Using LSTM in Stock prediction and Quantitative Trading

Using LSTM in Stock prediction and Quantitative Trading

Zhichao Zou Center for Professional Development

Stanford University SUNetID: zzou

zzou@stanford.edu

Zihao Qu Center for Professional Development

Stanford University SUNetID: quzihao quzihao@stanford.edu

Abstract

The direction of the financial market is always stochastic and volatile and the return of the security return is deemed to be unpredictable. Analysts now are trying to apply the modeling techniques from Natural Language Processing into the field of Finance as the similarity of having the sequential property in the data. In this research, we have constructed and applied the state-of-art deep learning sequential model, namely Long Short Term Memory Model (LSTM), StackedLSTM and Attention-Based LSTM, along with the traditional ARIMA model, into the prediction of stock prices on the next day. Moreover, using our prediction, we built up two trading strategies and compared with the benchmark. Our input data not only contains traditional end-day price and trading volumes, but also includes corporate accounting statistics, which are carefully selected and applied into the models. The accounting data are regarded as the news and price shocks to a corporation, hence are expected to increase the predictive power of the model. The result has shown that Attention-LSTM beats all other models in terms of prediction error and shows much higher return in our trading strategy over other models. Furthermore, we discovered that the stacked-LSTM model does not improve the predictive power over LSTM, even though it has more complex model structure.

1 Introduction

In the field of quantitative trading, predicting the future security returns lies in the center of the industry, as the future trading strategy is always deployed and created based on our view of the financial market in the future. The trading area has two main different methods, namely fundamental analysis and quantitative trading. Fundamental method makes the trading decision based on the subjective view on the industry or company's future direction, it mainly relies on the public information such as market news, corporate statistics as well as a series of financial statement releases. On the other hand, the quantitative trading strategy uses mathematical models to make the decision hence avoids the interruption of human subjectivity and emotion. Traditionally, the methodology of quantitative strategy involves using linear regressions, ARIMA model as well as GARCH model to capture the features of time series and the stochasticity of the volatility. These methods were proved to be effective for a certain period of time in the old regimes. As the regime shift happens in the financial industry, these models became less effective. The quantitative trading industry has therefore shifted into the `deep learning era', which has been more frequently used nowadays.In this research, we predicted stocks return using the deep learning model, more specifically LSTM and Attention-LSTM models. Conventional financial time series prediction only uses price and volume to predict the future

CS230: Deep Learning, Winter 2020,

prices. In this work, the input includes the usual price and volumes, as well as the corporate statics.
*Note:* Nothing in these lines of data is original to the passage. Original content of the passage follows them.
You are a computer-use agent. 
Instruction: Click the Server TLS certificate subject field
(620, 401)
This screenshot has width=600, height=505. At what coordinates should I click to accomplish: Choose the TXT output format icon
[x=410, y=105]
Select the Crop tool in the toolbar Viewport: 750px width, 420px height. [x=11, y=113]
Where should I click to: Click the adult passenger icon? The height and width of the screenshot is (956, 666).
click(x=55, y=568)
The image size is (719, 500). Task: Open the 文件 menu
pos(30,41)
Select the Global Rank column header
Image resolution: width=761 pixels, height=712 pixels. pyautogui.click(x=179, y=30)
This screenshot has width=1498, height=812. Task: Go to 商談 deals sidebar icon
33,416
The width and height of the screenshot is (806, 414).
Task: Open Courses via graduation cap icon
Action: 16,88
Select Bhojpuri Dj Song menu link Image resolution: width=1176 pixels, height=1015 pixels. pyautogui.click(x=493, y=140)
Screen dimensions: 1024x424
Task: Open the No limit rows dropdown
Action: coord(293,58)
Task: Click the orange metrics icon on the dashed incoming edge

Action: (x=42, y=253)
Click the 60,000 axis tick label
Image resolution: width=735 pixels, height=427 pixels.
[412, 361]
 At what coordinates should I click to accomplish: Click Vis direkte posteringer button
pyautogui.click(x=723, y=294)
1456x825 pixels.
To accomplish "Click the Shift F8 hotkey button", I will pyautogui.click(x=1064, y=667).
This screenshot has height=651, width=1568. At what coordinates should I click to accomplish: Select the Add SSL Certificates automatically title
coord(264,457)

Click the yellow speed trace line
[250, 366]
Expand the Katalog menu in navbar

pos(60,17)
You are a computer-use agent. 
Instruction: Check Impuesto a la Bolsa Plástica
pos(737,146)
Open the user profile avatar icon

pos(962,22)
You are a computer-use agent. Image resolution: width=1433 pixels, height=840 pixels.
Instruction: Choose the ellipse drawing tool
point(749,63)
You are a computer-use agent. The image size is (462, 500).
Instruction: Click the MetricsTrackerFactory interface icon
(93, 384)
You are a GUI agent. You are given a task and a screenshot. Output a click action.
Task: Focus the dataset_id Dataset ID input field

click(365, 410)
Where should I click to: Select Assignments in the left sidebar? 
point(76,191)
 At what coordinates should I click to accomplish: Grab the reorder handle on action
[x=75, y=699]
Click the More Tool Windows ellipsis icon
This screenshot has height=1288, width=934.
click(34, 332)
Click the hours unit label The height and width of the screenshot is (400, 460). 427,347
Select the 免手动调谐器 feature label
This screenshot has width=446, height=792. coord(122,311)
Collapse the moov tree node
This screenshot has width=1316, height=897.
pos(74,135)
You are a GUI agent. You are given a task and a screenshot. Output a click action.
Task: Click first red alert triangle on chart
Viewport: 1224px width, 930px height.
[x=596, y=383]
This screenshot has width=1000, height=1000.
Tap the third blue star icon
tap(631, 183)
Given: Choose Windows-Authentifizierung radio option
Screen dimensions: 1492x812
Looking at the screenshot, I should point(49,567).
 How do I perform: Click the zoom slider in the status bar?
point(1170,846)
Usually these statistics are released quarterly by the companies and have significant impacts on future price movements. The output of our model is the price or scaled price on the next day. Once the future price is predicted, we will build up a quantitative trading strategy based on the prediction. The return of our strategy is compared with the market.

2 Related Work

During the pre-deep learning era, Financial Time Series modelling has mainly concentrated in the field of ARIMA and any modifications on this, and the result has proved that the traditional time series model does provide decent predictive power to a limit. For example, due to the asymmetric distribution in financial time series return, Minyoung Kim has replaced the traditional Maximum Likelihood Estimation with an asymmetric loss function.[7] C.K. Lee et al. compared the forecasting performance of ARIMA and artificial neural networks on Korean stock price index. The work showed that ARIMA provided more accurate forecasts than the back-propagation neural network.[8] More recently, deep learning methods have demonstrated better performances thanks to improved computational power and the ability of learning non-linear relationships enclosed in various financial features. Sreelekshmy Selvin et al. compared three different deep learning architectures including RNN, LSTM, and CNN-sliding window models for the prediction of NSEI listed stocks.[11] They concluded that CNN architecture is capable of identifying changes in trend of stocks and outperforms other models. Yan and Ouyang combined the wavelet transform of the financial time series with the LSTM and showed that the resulting model beat the performance of traditional Support Vector Machine, and K-nearest Neighbours.[12] Thien Hai Nguyen et al. demonstrated that the integration of sediment features extracted from social media can improve the accuracy of prediction.[10] The performance of LSTM-RNN will be further boosted by feeding relevant data based on financial domain knowledge. [3, 5] Moreover, Kim Won has developed a hybrid approach to combine LSTM and GARCH models and the resulting model has much lower prediction errors. [6]

3 Dataset and Features

The data we utilized to train/develop and test our model include two aspects: 1. The daily prices and volumes for every SP 500 stock from 2004 to 2013. 2. The accounting and corporate statistics for the SP 500 stocks from 2004 to 2013. Two sets were merged by date and forward filled missing statistics between two releasing date. After large number of iterations in selecting the appropriate input, the input we use are `adjustment close price', `trading volume', `Debt-to-Equity Ratio', `Return on Equity', 'Price-to-Book' ratio, `Profit Margin', `Diluted Earnings Per Share' and `Company Beta'. We applied the min-max scale to normalize the data between 0 and 1, hence prevent the magnitude of certain features overwhelms others. For each stock in SP 500 we have the daily data mentioned above from 2004 to 2013. We use the approximate ratio of 70-15-15 to split the data for each stock in training, development, and testing data. In other words, we use data from 2013 to 2011 as training data, 2012 as development data and 2013 as testing data. Our performance metrics and trading strategies are hence built on the data on 2013. A sample piece of our data is shown Figure 1.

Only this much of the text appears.